Speaker G. Mark Mickelson just helped me understand why he was so fired up about putting Marsy’s Fix on the primary ballot. Sure, he wants to save counties from some fraction of the new expenses that the ill-crafted Marsy’s Law began imposing on them upon enactment in November 2016. But Mickelson also has an eye on campaign finance:
There’s going to be a number of other ballot measures on the fall ballot, and so probably be less ballot clutter. I know the folks that going to help pay—are helping pay to get the message out, it’ll be a little less expensive to educate the public with a media campaign on a primary ballot [Rep. G. Mark Mickelson, transcribed from audio, Zach Nelson, “Mickelson Encouraging Yes Vote on Amendment V,” KCCR Radio, 2018.05.14].

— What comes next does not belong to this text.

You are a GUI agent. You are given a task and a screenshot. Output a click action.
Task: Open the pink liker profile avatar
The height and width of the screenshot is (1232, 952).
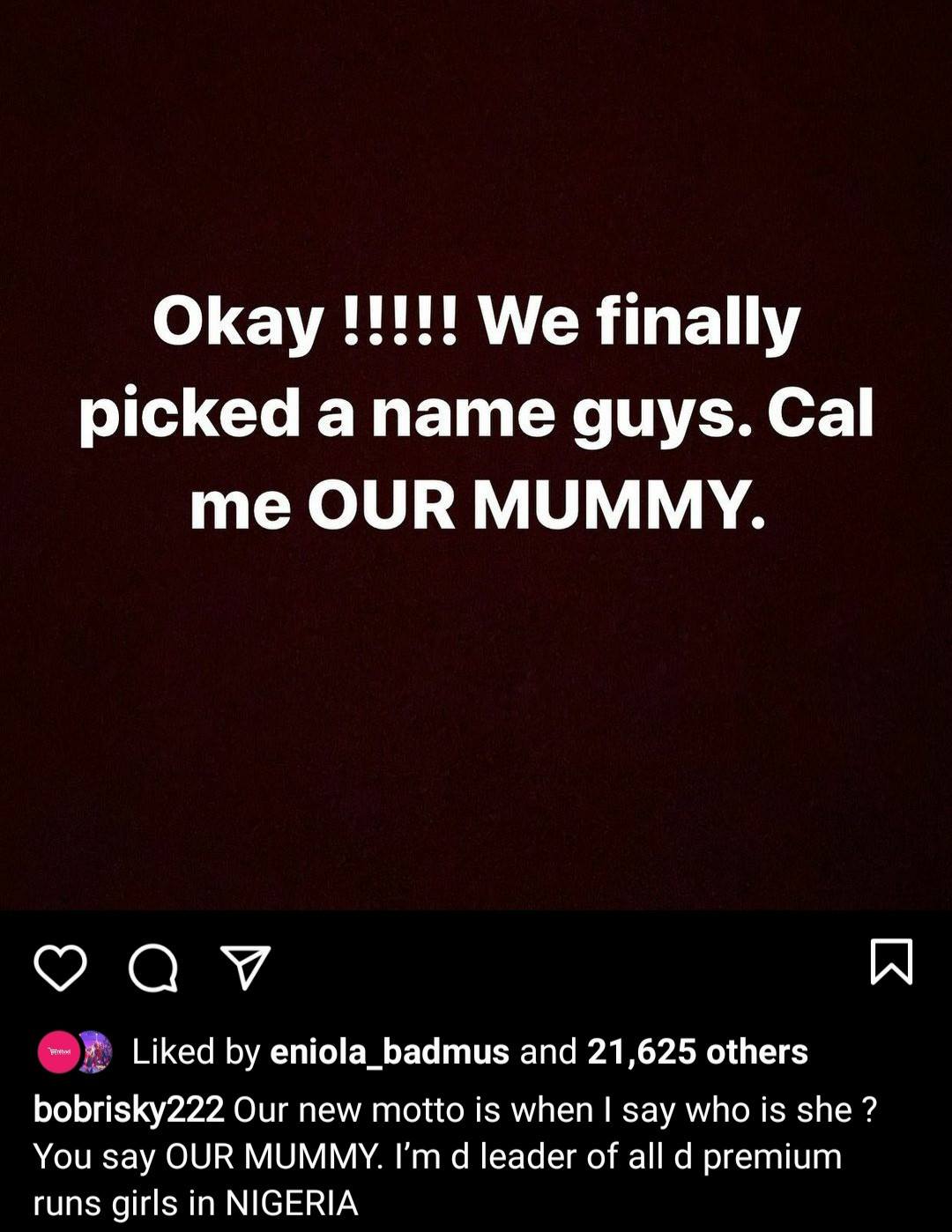click(x=58, y=1051)
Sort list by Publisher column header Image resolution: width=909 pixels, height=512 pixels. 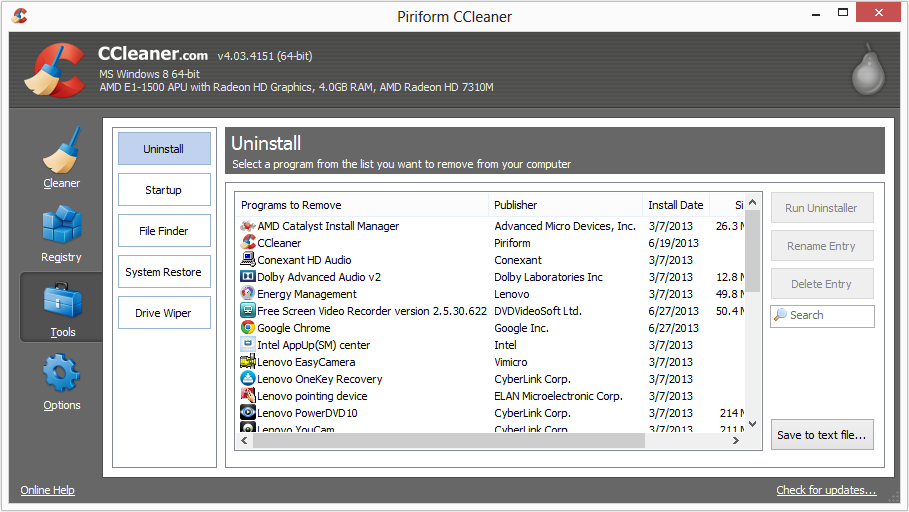(x=565, y=205)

There’s one “folk” paying to get the Marsy’s Fix message out, Henry T. Nicholas, and he’s worth $3.4 billion. He spent $2.1 million of his own money pushing his vanity bill in South Dakota. The more crowded political market (ten ballot measures total; only seven this year) didn’t deter Nicholas from spending big on ads in 2016; he could pour another couple million to buy up South Dakota’s airwaves this fall without skipping on spoonful of caviar.
Mickelson isn’t saving Nicholas money; he’s saving himself money. Never mind the pocket change G-Mick makes renting his office to Nicholas’s ballot question committee. Mickelson has two ballot measures to push this fall, and Mickelson, whose pants are pretty fancy by South Dakota standards, didn’t want to get into a bidding war with a much deeper-pocketed California billionaire for ad time on KELO and KSOO.
Forget ballot clutter; Mickelson feared airwave clutter. So to avoid missing out on ad time or having to bid higher to get it, Mickelson got the Legislature to spend $200,000 to keep Marsy’s Fix out of his desired airtime.
It’s not a problem when the money isn’t his or his owner’s. That $200,000 is certainly a good use of SD citizens’ money. I mean surely, there are no other needs. Right?